The 400-hp engine has been sent to Westbrook, Maine, where the engine bell housing was modified to be compatible with a ZF/Hurth marine transmission. Next, a shop in Alabama puts the Infiniti engine through a program called “marination, ” involving custom water-cooled exhaust manifolds and the adaptation of a closed cooling system. Then, the big V8 will be taken back to the Infiniti engine facility in Decherd, Tennessee so it could get tested on a dynamometer to assure that its performance numbers are still up to factory specifications. Finally, the engine will await for its final installation into the Chris-Craft’s hull.
In the past, Chris-Craft boats adopted engines including a 431-cubic inch Lincoln marine engine and a pair of 440-cubic inch Chrysler Hemi marine V8s. However, George “Dodo” Brockman, owner of Freeport Boat Outlet, and the director of the Infiniti boat project says, “The use of the powerful Infiniti QX56 V8 is fitting with the history of the particular craft. The Infiniti V8 is actually lighter than all of the previous powerplants and won’t require any special bracing or hull modifications to fit into the original engine bay.”

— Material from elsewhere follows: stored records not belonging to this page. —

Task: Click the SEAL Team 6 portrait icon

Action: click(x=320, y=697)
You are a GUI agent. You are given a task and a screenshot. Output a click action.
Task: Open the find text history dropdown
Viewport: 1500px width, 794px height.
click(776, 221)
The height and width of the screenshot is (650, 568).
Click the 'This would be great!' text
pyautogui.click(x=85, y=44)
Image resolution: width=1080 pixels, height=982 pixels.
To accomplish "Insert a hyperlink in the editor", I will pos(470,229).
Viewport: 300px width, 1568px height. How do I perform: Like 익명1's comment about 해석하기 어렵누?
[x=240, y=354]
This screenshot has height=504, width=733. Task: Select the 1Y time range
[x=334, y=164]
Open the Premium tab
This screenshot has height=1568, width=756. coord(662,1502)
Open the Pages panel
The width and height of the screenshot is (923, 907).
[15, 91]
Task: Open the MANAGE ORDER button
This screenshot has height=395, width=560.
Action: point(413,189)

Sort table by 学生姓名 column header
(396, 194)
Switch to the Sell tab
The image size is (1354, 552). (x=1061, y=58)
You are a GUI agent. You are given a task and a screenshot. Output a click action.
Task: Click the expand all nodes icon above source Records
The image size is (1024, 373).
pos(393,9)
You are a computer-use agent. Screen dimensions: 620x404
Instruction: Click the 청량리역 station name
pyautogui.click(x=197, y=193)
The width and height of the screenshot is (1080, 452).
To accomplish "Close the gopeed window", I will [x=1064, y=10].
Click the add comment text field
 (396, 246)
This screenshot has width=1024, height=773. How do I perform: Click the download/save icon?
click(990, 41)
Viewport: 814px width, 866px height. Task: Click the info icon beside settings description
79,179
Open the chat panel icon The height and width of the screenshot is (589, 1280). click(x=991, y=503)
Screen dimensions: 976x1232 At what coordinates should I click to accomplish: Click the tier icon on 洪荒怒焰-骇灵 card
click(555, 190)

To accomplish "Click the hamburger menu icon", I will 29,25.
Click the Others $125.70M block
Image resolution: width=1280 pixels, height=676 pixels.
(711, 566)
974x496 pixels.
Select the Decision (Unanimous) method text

In line with it’s handcrafted heritage, the 1962 Chris-Craft “Holiday” is currently lying upside down in Freeport Maine ready to undergo a painstaking restoration process involving more than 600 board feet of high grade sustainably harvest mahogany to cover the framework, hull, transom, and deck. 15 coats of special marine varnish will be applied to the craft over a period of a month.
Brockman continued, “Before the future Infiniti lake cruiser can return to the water, we’ve had to tear it down to virtually nothing and start building it back up with fresh wood… Ultimately, it looks like we’ll have to replace nearly 85 percent of the original wood, one piece at a time, due to age and rot.” Brockman adds, “When the 20-foot Chris-Craft Holiday model was introduced in 1962, it was said to be one of the best performing Chris-Craft hulls ever produced. It cornered well, was easy to come on plane and was often used in nationally sanctioned water skiing events for just those reasons. We can’t wait to see how this classic design performs with the new engine.”
When the mahogany speedboat is complete, a custom boat trailer to match a 2012 Infiniti QX56 will also be built.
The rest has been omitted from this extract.